Hubris, man, Hubris will be the sin that sends me to hell.
And, the next day, right when everything was supposed to be absolutely perfect, because I'd worked so very, very hard, sacrificing sleep and running myself into an absolute frenzy and I felt as if I'd break - someone from whom I'd never expect an issue just snapped, threw an monstrously epic fit that caused an absolute spiral of anger and hatred and regurgitated fury from just about every member, ending in tears and harsh words that can never, ever be taken back - and as everyone retreated to neutral corners and we all were alone -
I stood and stared and realized I'd almost killed myself for - nothing. Because, in the end, none of what I did mattered. As hard as I'd worked to make everything perfect - it was for naught.

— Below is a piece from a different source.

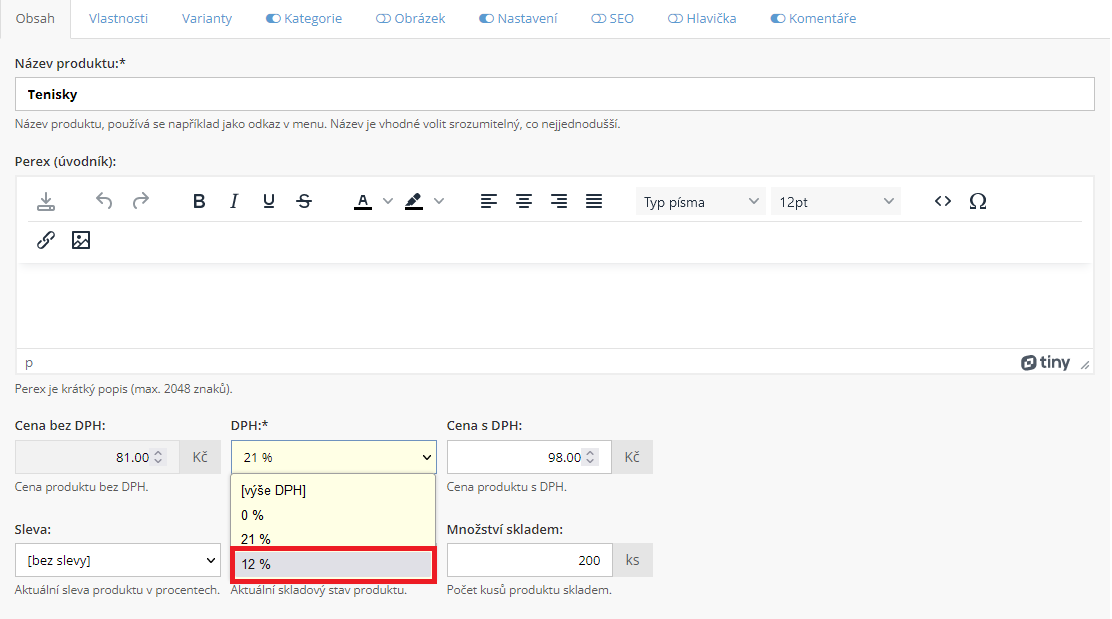Insert special character omega icon
1112x619 pixels.
pyautogui.click(x=978, y=201)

To be clear, the epic fit was not due to me - it was another person's issue, different people have different expectations, and the catalyst to the fire was something that I was not even involved in - but I clearly remember standing in the kitchen as the warm water ran over my hands, because while everyone was nursing their wounds of course I must be cleaning up the breakfast mess (I'd even made a special breakfast wreath and hashbrown casserole, and was ready to scramble eggs for everyone)
and I was just - in shock - that it all happened so quickly, so terribly, and so fiercely, everything I'd worked for, stressed over, lost sleep over and internally struggled with
And things smoothed over later, as of course they do with families, after all, who else loves you like a family, who else forgives your absolute loss of sanity and welcomes you with open arms and a pat on the back that says, it's ok, we all lose our shit once in a while
But I spent most of Christmas day, as well as much of today, pondering things and staring off into space quite often. I don't think I've been this exhausted since I was caring for my father in law and sister in law, before they passed, last year. I am literally at the end of what I can tolerate, and so, much of the past two days, I was just in - recovery mode. Being kind to myself. Spending time just - being.
I don't regret anything that I did to get ready for Christmas, but I do have some heavy thinking to do over the next few weeks.